Had a good day so far. Ran a Dungeons & Dragons game then came home to watch the Golden Globes. Now For Your Eyes Only is playing and I almost want to be brief, after livetweeting the Globes.
So, there is this:
James Bond, regardless of the version (though, to be fair, I have only read one of the novels, and it wasn't one of Ian Fleming's originals; it was John Gardner's novelization of Licence to Kill), is a horrible role model for young boys. He's a womanizer who far too easily gets every woman he meets to fall for him. He's an expert at everything (so much so that it amuses me when he checks his map early in this film, as if James Bond does not have every street of, well, all of Spain already memorized), and there is never any actual chance that he might die. (Sharks won't even try to kill him when he is openly bleeding.)
No one should ever try to be James Bond. But, so many boys--me included--looked (and look) up to him. It wasn't just an 80s thing; look at most Westerns, look at superhero films, look at action movies out of any decade. In this blog (January 2015) I argued the case that so many hypermasculine American films from the 1980s, specifically, were about recovering from the nation's (and, in theory, all of her males') loss in Vietnam as well as second-wave feminism. American hegemony equated to masculinity. But, it's more than that. James Bond--his Britishness, and his cinematic timelessness--makes the case for a far deeper problem in terms of, for lack of more subtle terminology, the patriarchy constantly having to present its genitals (at least metaphorically) for the world in between bouts of violence against, well, whomever it can frame as dangerous. Hell, just a few days ago, our president tweeted yet another dick-measuring, suggesting that his "Nuclear Button" is "much bigger & more powerful" than Kim Jong Un's. It's essentially the American Way now. Every man is supposed to measure himself in comparison to other men, and America is supposed to measure himself against other nations.

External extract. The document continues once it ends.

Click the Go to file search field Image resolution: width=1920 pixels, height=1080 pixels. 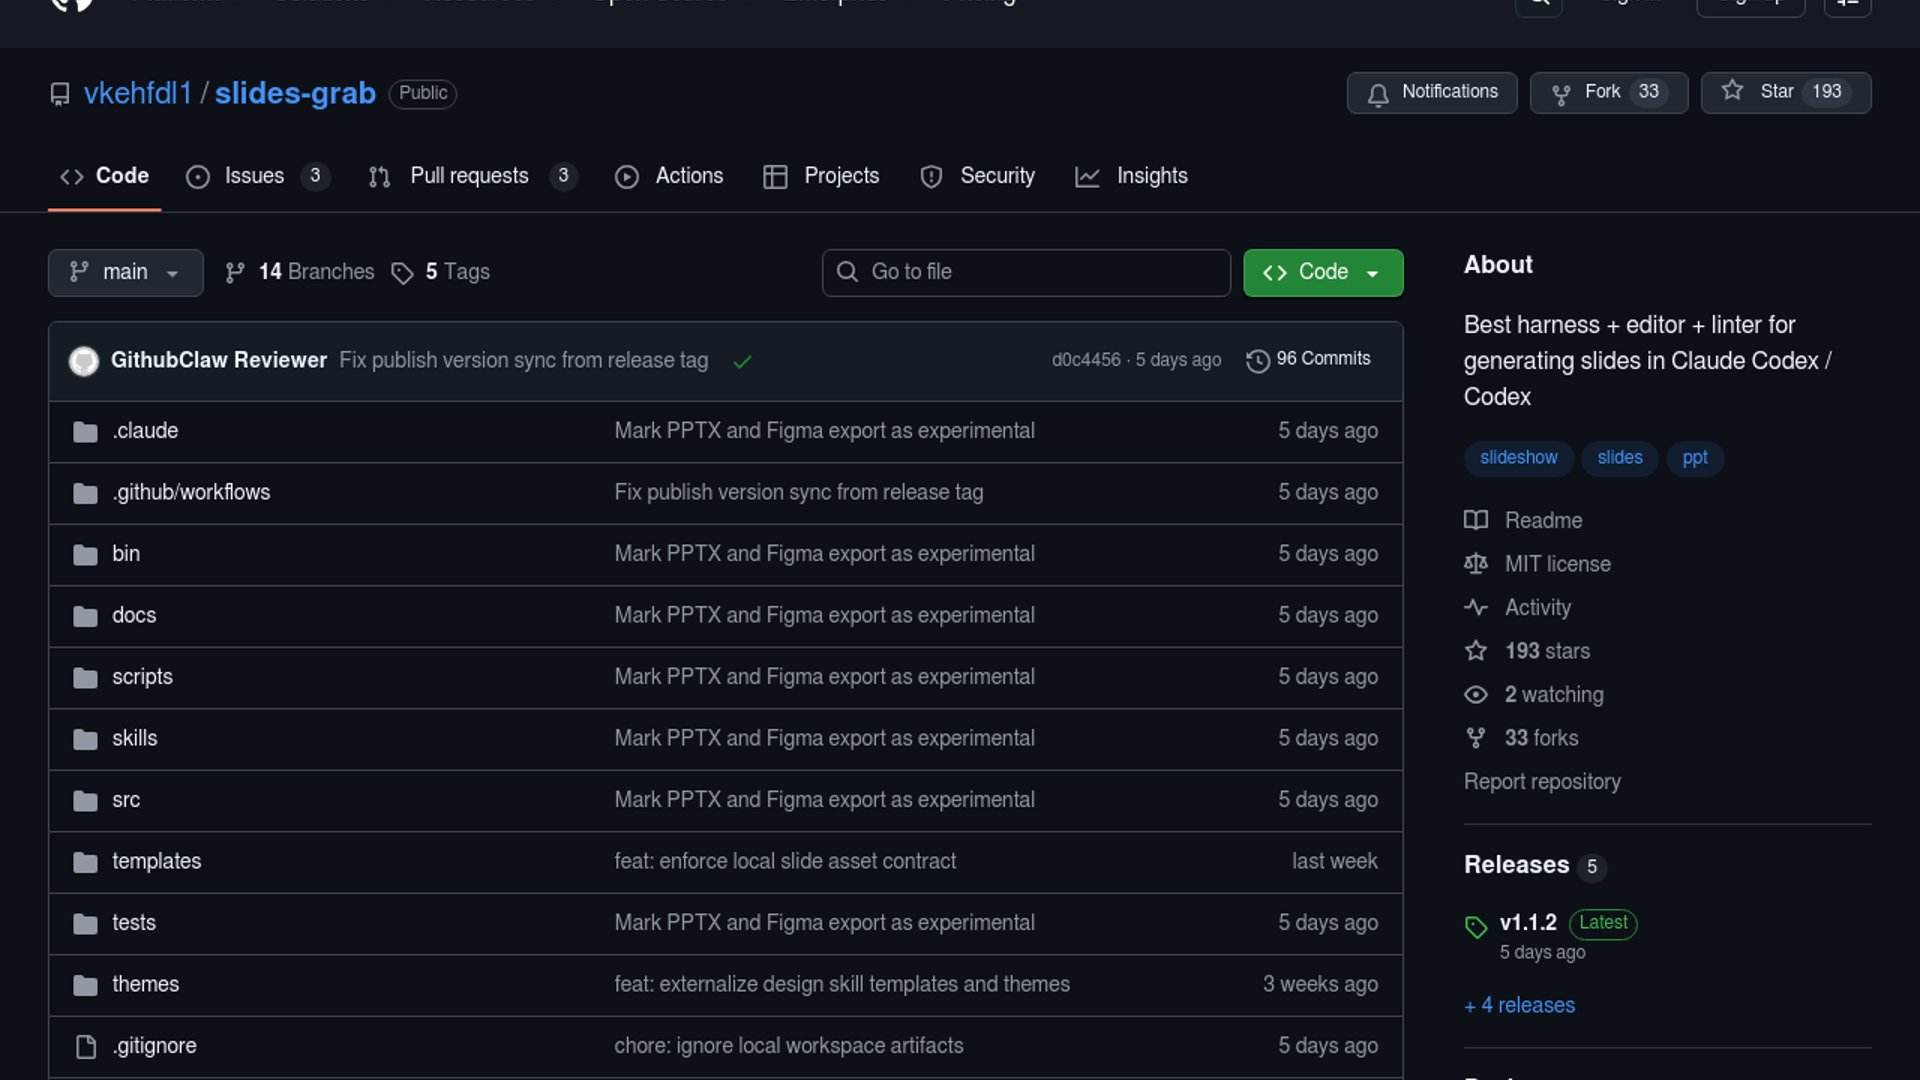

Case in point for 1981. Caroline "Tula" Cossey, a model who was born with Klinefelter Syndrome, got a part as an extra in this film--she walks past the pool in a tiny bikini in that Spain sequence early in the film. She has no dialogue, and probably was never even near a microphone. She is not even really a so-called "Bond Girl". And, I do not mean that in the way small-minded folks would have back in 1981 and far too many small-minded people would still, today. Cossey was outed as transgender by a tabloid writer under the headline "Bond Girl Was a Man". Just a passerby in one scene--cast for her body and her willingness to wear so little on screen, of course, but still a passerby--and her presence was controversial. She would go on to "become a pioneer" for transgender rights and recognition. She tells Huffington Post that her outing "propelled me into the realm of activism.... I wasn't going to spend the rest of my life feeling ashamed or apologizing for it and I didn't think anyone else should either." It wouldn't be until the 2004 Gender Recognition Act passed in British parliament that she could identify female on any legal documentation. Rebecca Rose at Cosmopolitan argues, "The tabloids' obsession with printing shocking transphobic headlines cost [Cossey] a marriage. She we'd Elias Fattal in 1989 and News of the World (who had previously outed her) ran the headline, "Sex Change Page Three Girl Weds". Fattal's conservative family had not been aware Cossey was transgender and they "summoned" him, the marriage was annulled. After this, she appeared in Playboy as their first trans model. Eventually, she gave up on modeling and acting "because she had difficulty landing the types of roles and gigs he wanted and also longed for a break from the media spotlight." She tells Cosmopolitanin 2015:
I don't know if I'll ever stop feeling like a second-class citizen. It's embedded and instilled from birth... You grow up, you don't fit in, you don't belong, you're bullied. That doesn't go away in five minutes. I don't think it ever goes away.
Meanwhile, we've had another thirteen Bond films, and the leads are still framed as masculine ideals, experts in everything, womanizers, and while we had Bibi Dahl in For Your Eyes Only, and Pussy Galore in Goldfinger, we got Christmas Jones in The World is Not Enough and Strawberry Fields in Quantum of Solace more recently. Still just as silly and demeaning but maybe not as sexist.